--- START ---

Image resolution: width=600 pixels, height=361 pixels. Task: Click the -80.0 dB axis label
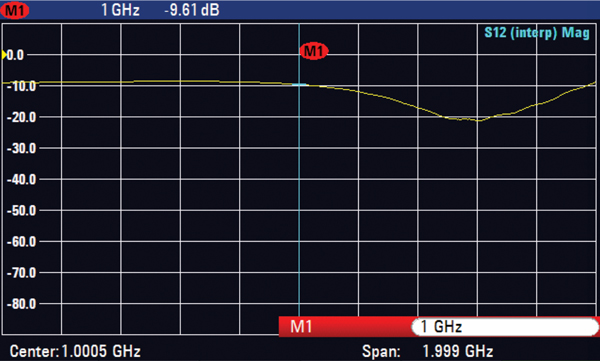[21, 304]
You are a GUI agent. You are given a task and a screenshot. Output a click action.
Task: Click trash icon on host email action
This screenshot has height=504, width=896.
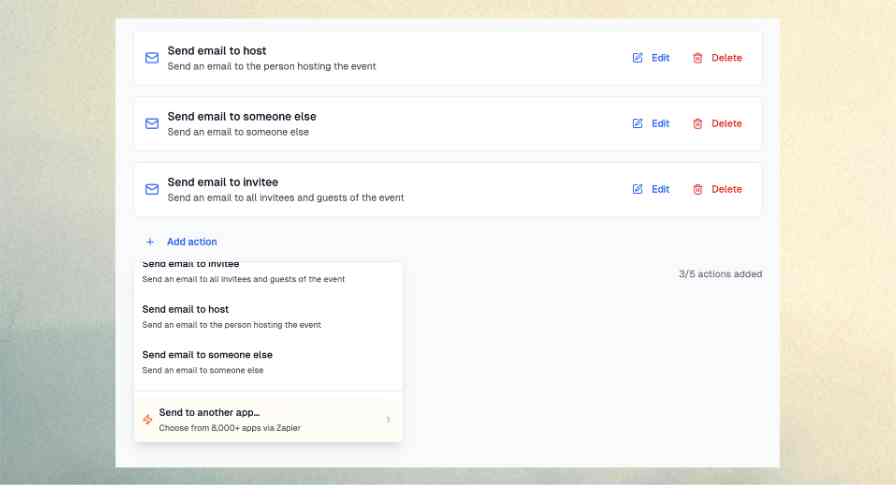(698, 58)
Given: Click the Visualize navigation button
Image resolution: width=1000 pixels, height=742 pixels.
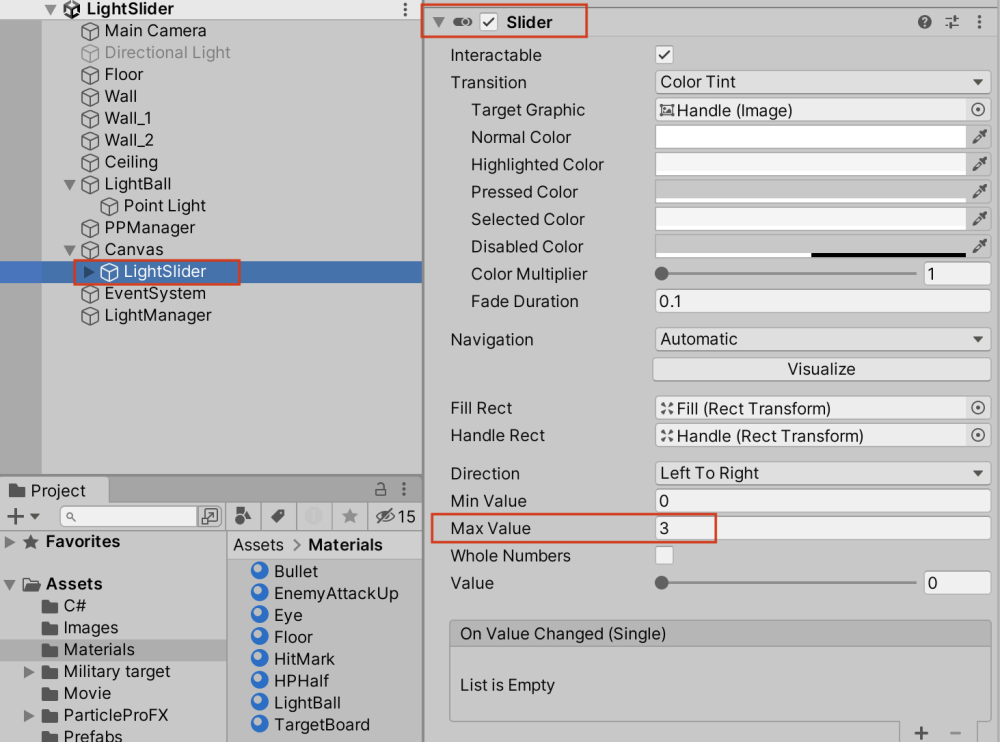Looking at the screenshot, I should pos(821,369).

--- END ---
--- START ---

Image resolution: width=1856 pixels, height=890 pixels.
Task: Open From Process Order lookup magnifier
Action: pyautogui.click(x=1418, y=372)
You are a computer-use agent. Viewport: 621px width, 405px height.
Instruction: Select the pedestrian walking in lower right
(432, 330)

--- END ---

**What to work on:** Copy each line of the listing above that includes the word "agent".

**Written response:**
You are a GUI agent. You are given a task and a screenshot. Output a click action.
You are a computer-use agent. Viewport: 621px width, 405px height.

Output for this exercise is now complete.